During my years on the Dartmouth faculty, I taught a variety of courses, but none more often than the introductory CS course, which I taught 25 times. I never totaled up how many students I taught in my 29+ years, but it’s certainly well over 2000. I graduated relatively few Ph.D. students over my time at Dartmouth, only five, but I am pleased to say that the last three were women. I always encouraged women to study Computer Science and for women to develop leadership roles. For example, the last time I taught the introductory course, of my 20 undergraduate teaching assistants, 18 were women.

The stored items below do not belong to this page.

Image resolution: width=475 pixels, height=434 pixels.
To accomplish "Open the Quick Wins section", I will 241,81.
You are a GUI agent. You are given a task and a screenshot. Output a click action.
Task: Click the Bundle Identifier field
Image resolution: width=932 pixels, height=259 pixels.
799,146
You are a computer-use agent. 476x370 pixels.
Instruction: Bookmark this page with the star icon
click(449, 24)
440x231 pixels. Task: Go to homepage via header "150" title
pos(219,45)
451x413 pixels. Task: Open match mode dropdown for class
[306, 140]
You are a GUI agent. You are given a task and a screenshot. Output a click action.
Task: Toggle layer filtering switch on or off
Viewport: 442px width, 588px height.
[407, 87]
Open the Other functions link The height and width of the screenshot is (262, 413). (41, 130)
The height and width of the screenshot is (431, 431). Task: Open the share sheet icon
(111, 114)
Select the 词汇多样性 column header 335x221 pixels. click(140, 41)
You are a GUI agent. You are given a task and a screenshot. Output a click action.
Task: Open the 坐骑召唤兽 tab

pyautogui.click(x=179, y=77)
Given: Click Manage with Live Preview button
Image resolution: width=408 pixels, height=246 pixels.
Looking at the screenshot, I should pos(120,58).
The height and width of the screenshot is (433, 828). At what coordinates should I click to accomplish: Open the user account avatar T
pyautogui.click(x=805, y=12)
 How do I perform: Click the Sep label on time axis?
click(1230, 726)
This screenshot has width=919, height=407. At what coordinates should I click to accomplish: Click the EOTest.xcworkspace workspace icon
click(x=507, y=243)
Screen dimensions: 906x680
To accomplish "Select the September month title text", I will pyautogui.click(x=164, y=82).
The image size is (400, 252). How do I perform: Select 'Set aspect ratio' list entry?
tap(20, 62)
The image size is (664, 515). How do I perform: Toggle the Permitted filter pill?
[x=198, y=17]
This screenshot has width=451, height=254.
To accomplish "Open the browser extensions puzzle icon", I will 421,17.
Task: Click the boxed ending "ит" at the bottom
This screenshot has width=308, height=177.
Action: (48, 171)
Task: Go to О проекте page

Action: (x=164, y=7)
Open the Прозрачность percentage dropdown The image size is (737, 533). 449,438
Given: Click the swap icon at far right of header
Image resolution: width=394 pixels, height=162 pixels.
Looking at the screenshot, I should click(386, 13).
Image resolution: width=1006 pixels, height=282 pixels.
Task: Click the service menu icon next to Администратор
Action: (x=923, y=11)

I was also the first faculty advisor for the Women in Computer Science Club, which I continued doing for several years. I focused my teaching and research collaborations on undergraduates.

After I retired from Dartmouth, I became active with COVER Home Repair of White River Junction, Vermont. COVER performs urgent home repairs for low-income homeowners in the Upper Valley of New Hampshire and Vermont, primarily roof repairs, external ramps, and weatherizing. I joined the Development Committee of the Board of Directors as a community member in the fall of 2021. When COVER’s grant writer left at the end of 2021, I stepped in as the pro bono grant writer (with a much higher success rate than I ever had at Dartmouth). I joined COVER’s Board of Directors in July 2022. I enjoy working on roof and ramp projects for COVER.

Although Nicole’s service to Lebanon inspires me, running for the New Hampshire House of Representatives was not originally in my retirement plans. With redistricting, Lebanon’s four representatives went from all being elected at-large (throughout the entire City) to one for each of the three wards and one at-large. None of the four incumbent representatives lived in Ward 3. Our State Senator, Sue Prentiss, asked me to run and represent Ward 3. After consulting with several current and former state representatives and other trusted friends, I agreed to do so. Over the summer and fall of 2022, I went door to door throughout Ward 3, meeting voters and hearing your concerns. The issues I usually brought up were reproductive rights, voting rights, education funding, responsible gun ownership, and the environment and renewable energy. Not every voter agreed with me on every issue, which came as no surprise. I won the election in November, and I count my opponent in the election, Nick Mouzourakis, as a friend.